Meskipun berulang kali melancarkan serangan terhadap Hamas, Israel tidak melakukan apa pun untuk memastikan bahwa ada penerus Hamas di Gaza yang dapat menggantikannya dalam jangka panjang. Akibatnya, kelompok tersebut mungkin akan mengalami regenerasi secara perlahan, setidaknya mendapatkan kembali pengaruhnya di Gaza. Kesulitan politik yang dialami Netanyahu sendiri—saat ini ia sedang menghadapinya persidangan korupsi—menempatkannya pada posisi rentan, sehingga meningkatkan risiko tindakan apa pun yang tidak didukung oleh anggota koalisinya.

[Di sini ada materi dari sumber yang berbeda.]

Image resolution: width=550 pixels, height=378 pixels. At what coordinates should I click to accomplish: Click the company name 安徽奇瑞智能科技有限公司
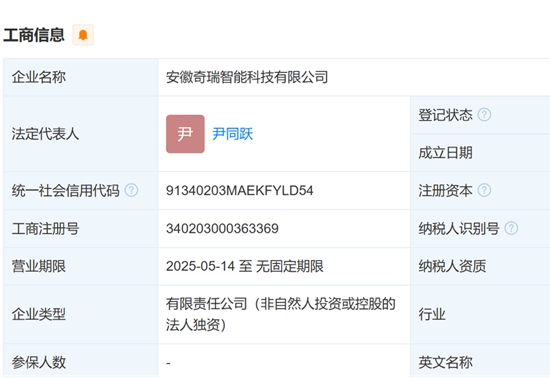click(247, 77)
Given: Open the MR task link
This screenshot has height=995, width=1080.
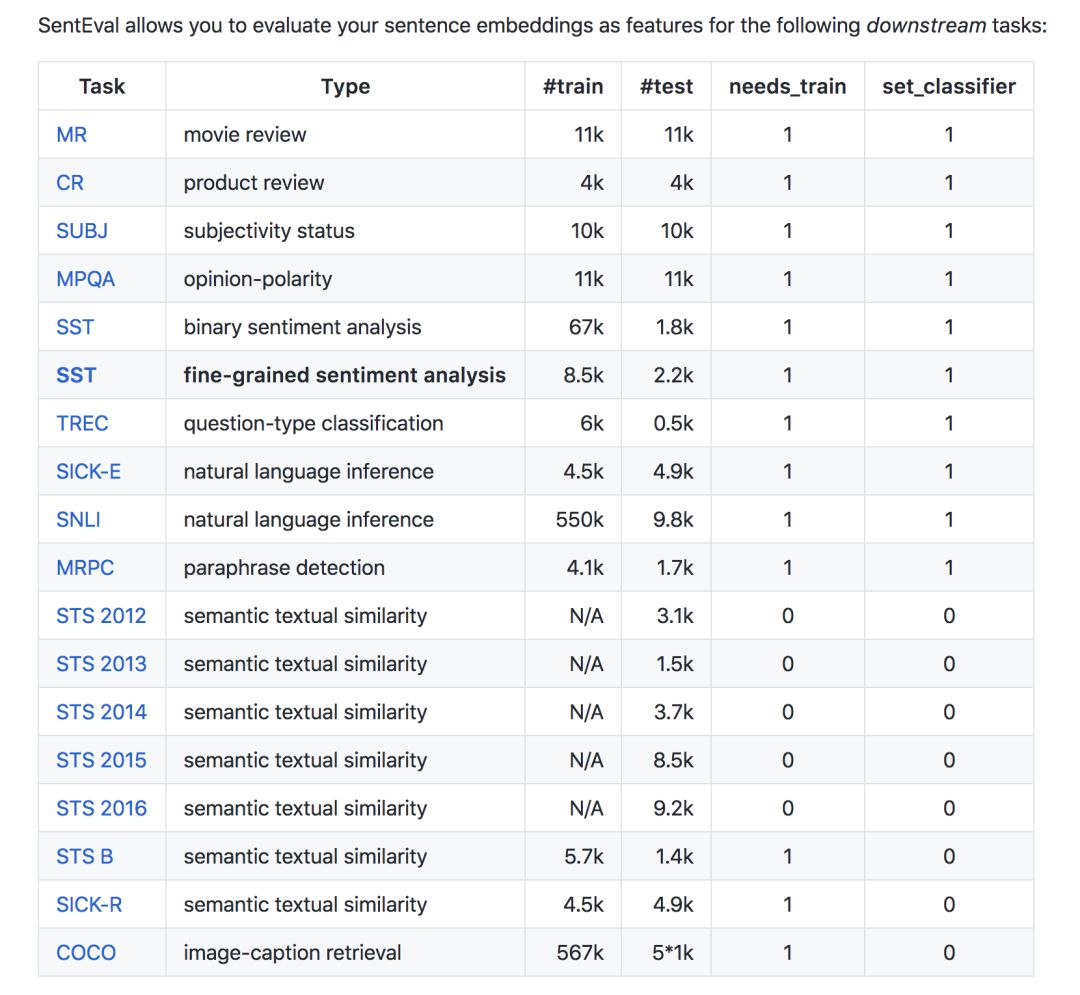Looking at the screenshot, I should 71,135.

Selain itu, dengan gencatan senjata, kegagalan 7 Oktober itu sendiri harus diperhitungkan, termasuk peran Netanyahu dalam mengizinkan Hamas untuk melakukan gencatan senjata. membangun dan memprioritaskan teater lainnya atas Gaza. Netanyahu tidak dapat lagi menolak seruan pembentukan komisi investigasi atas serangan tersebut dengan mengatakan bahwa negaranya sedang berperang.

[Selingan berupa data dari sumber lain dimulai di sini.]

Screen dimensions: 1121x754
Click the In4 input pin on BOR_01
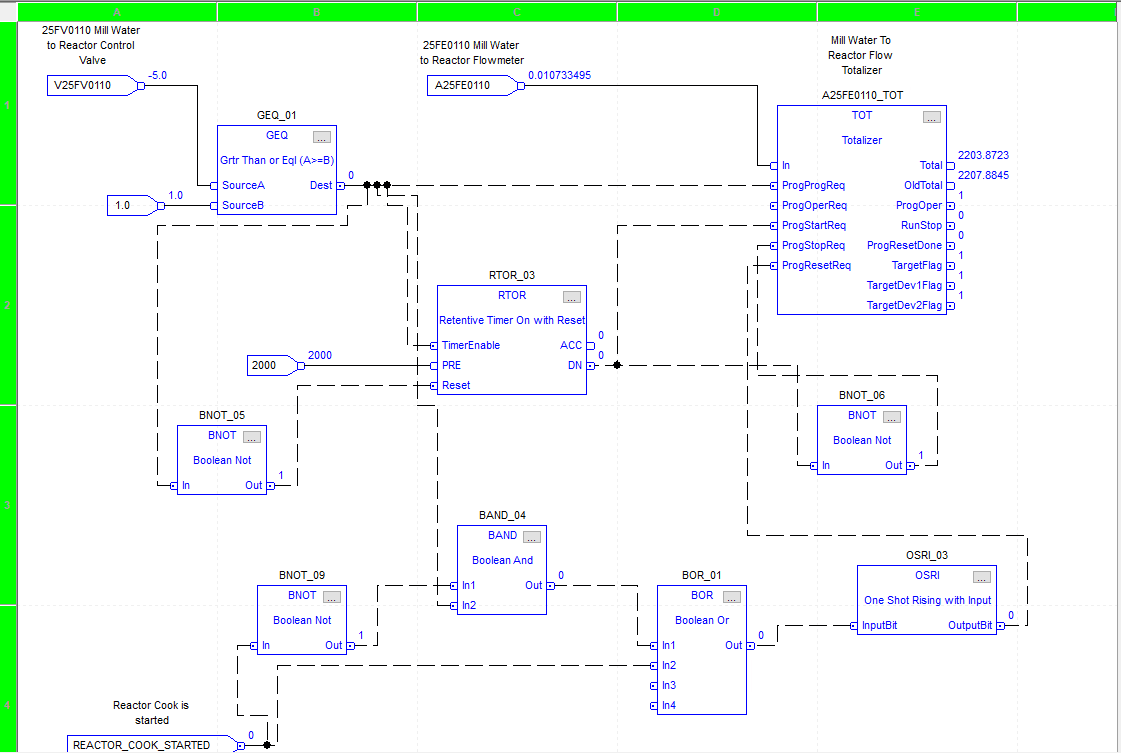point(653,705)
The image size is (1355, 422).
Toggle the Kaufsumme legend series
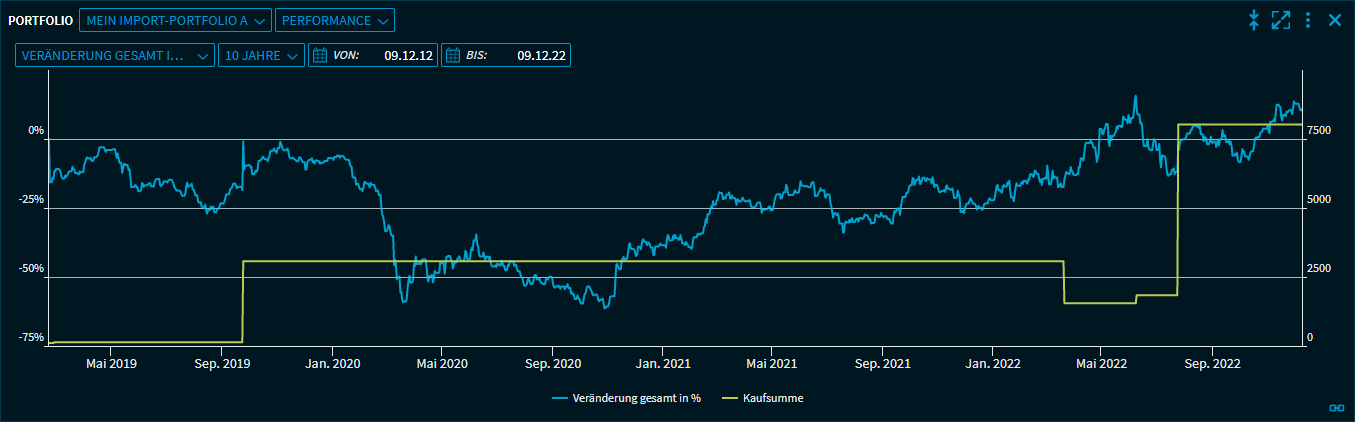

Namun Israel juga kelelahan akibat perang, dan operasi di Gaza, selama berbulan-bulan, tidak memberikan hasil yang berarti. Yoav Gallant, mantan menteri pertahanan Israel, diterima bulan lalu Israel tidak lagi memiliki misi militer nyata di Gaza. Membunuh pemimpin tingkat menengah Hamas atau sekelompok pejuang Hamas tidak berarti apa-apa bagi kekuatan organisasi tersebut. Kemarahan internasional yang dihadapi Israel, termasuk dukungan menurun di kalangan generasi muda dan Demokrat di Amerika, mungkin mempunyai dampak jangka panjang bagi Israel. Israel opini publik mendukung kesepakatan untuk membebaskan para sandera, dan militer, yang sangat bergantung pada cadangan, menyetujuinya lelah setelah lebih dari setahun berjuang keras.

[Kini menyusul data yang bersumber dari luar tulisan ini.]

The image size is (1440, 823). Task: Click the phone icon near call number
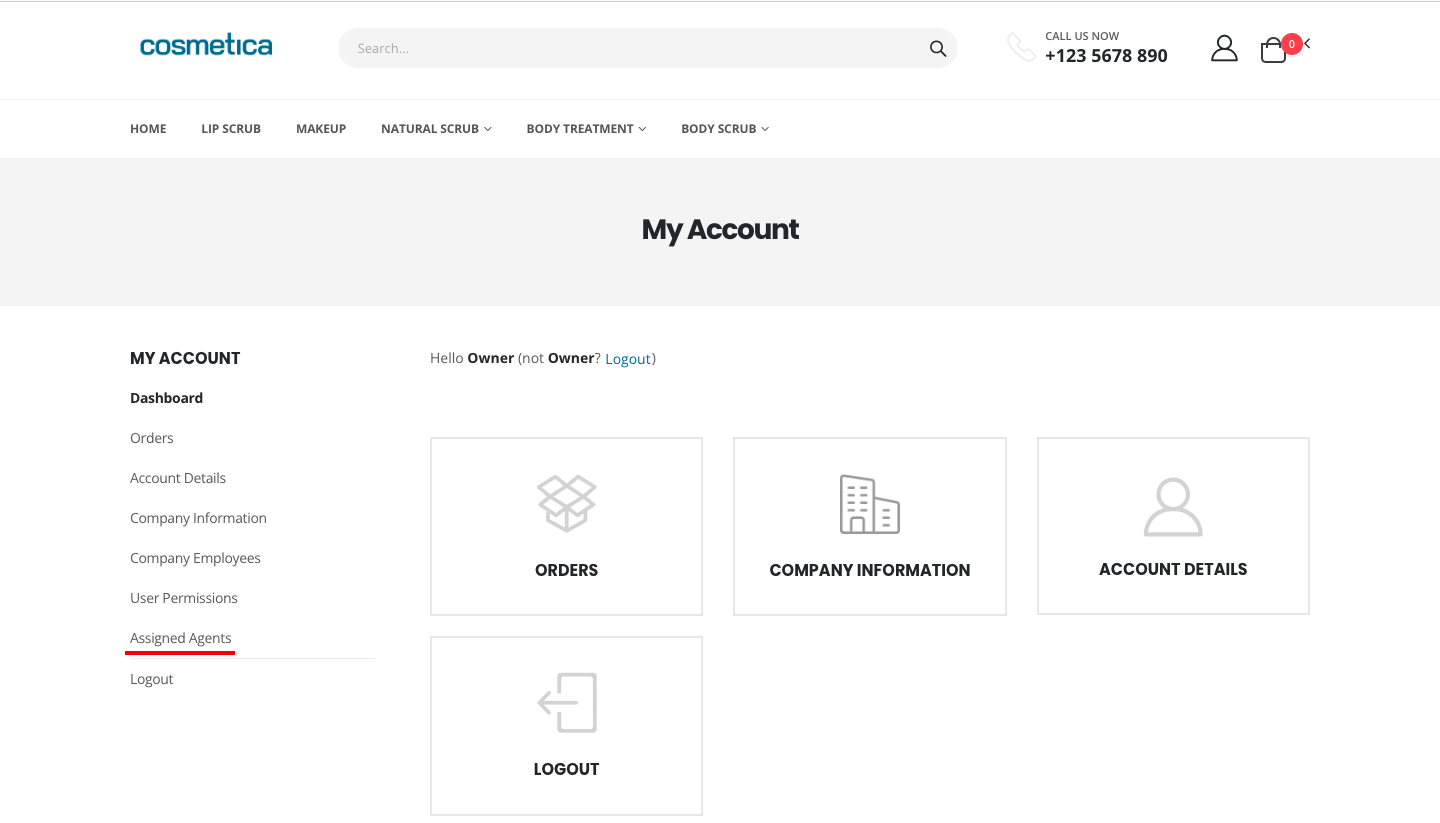tap(1021, 47)
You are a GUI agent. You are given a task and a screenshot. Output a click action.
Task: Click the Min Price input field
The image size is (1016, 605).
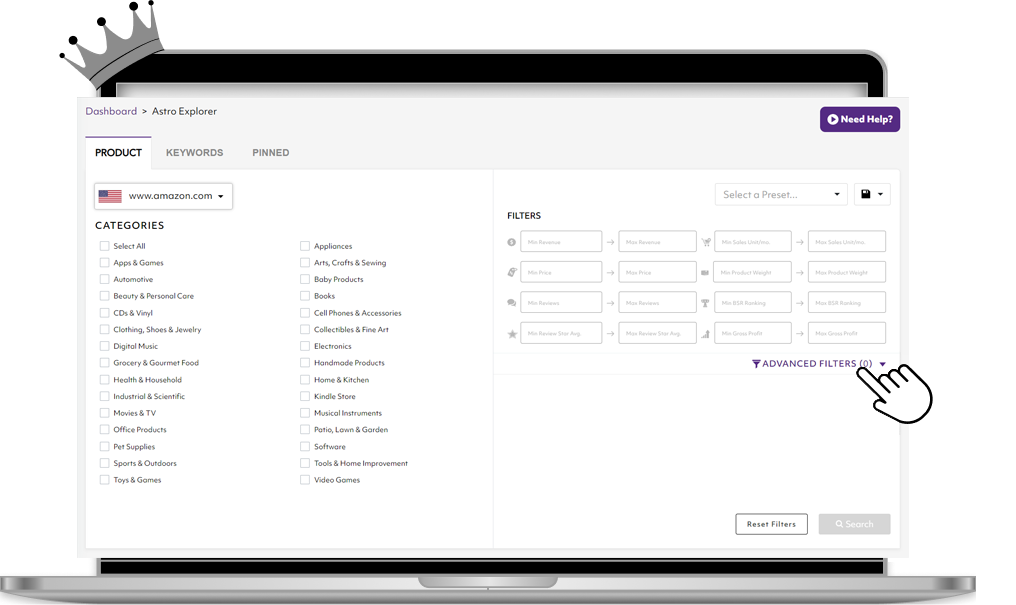pos(561,272)
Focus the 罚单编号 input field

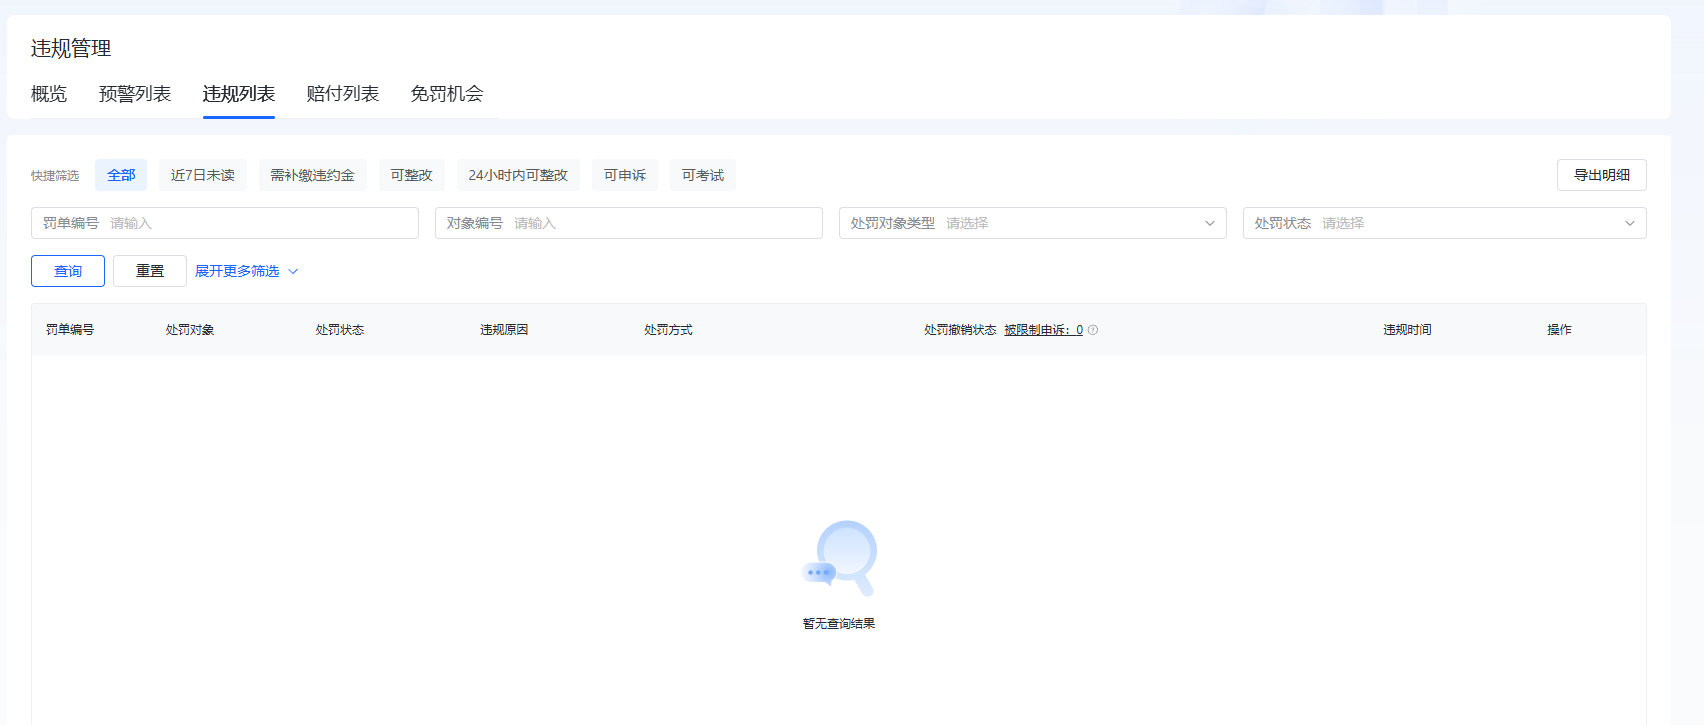click(260, 223)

Meskipun kesepakatan tersebut telah lama direncanakan dan mungkin akan terjadi lebih cepat jika Wakil Presiden Kamala Harris memenangkan pemilihan presiden AS tahun 2024, pemilihan waktu untuk pemerintahan baru juga membebani perhitungan Israel. Pejabat pemerintahan Biden dapat, dan akan, mengklaim bahwa upaya mereka mengakhiri perang berdarah yang menodai warisan presiden tersebut di antara banyak anggota Partai Demokrat. Namun, meskipun gencatan senjata tersebut mencerminkan negosiasi berbulan-bulan dan proposal terus-menerus yang diajukan oleh para pejabat Biden, penghargaan akan diberikan kepada Presiden terpilih Donald Trump. Secara politis, kesepakatan tersebut memungkinkan Israel untuk mendapatkan poin dari pemerintahan baru, yang telah berjanji untuk mengakhiri perang setelah menjabat. Truf terancam bahwa “kekacauan akan terjadi di Timur Tengah” jika Hamas tidak melepaskan sanderanya—apa yang dimaksud dalam praktiknya masih belum jelas, namun jelas terdengar menakutkan. Dia juga memberikan tekanan signifikan pada Netanyahu untuk menerima kesepakatan tersebut, menurut laporan berita Israel. Trump akan menikmati pencapaian tersebut, dengan menyatakan bahwa ia langsung mencapai apa yang Biden tidak bisa capai dalam waktu lebih dari setahun. Israel menyadari pentingnya hubungan dekat dengan Amerika Serikat dan perlunya mendapatkan itikad baik dari pemerintahan baru.
Gencatan senjata mungkin tidak akan bertahan lama, atau hanya akan dihormati jika terjadi pelanggaran. Jika Hamas mulai mendapatkan kembali kekuasaan di beberapa bagian Gaza, para pemimpin Israel mungkin akan menyerang untuk menghapusnya, janji-janji masa lalu terkutuk. Mereka mungkin juga melanggar gencatan senjata untuk membunuh pemimpin yang paling dicari. Hamas, pada bagiannya, dapat melakukan serangan terhadap sisa pasukan Israel di Gaza atau terhadap kelompok internasional atau Palestina mana pun yang mencoba untuk menggusurnya. Semua hal ini tidak akan secara resmi memulai kembali perang, namun hal ini akan menghambat organisasi bantuan dan upaya untuk membangun kembali Jalur Gaza. Bagi warga Palestina yang tinggal di Gaza, gencatan senjata masih merupakan kabar baik, namun kondisinya akan tetap suram selama bertahun-tahun yang akan datang.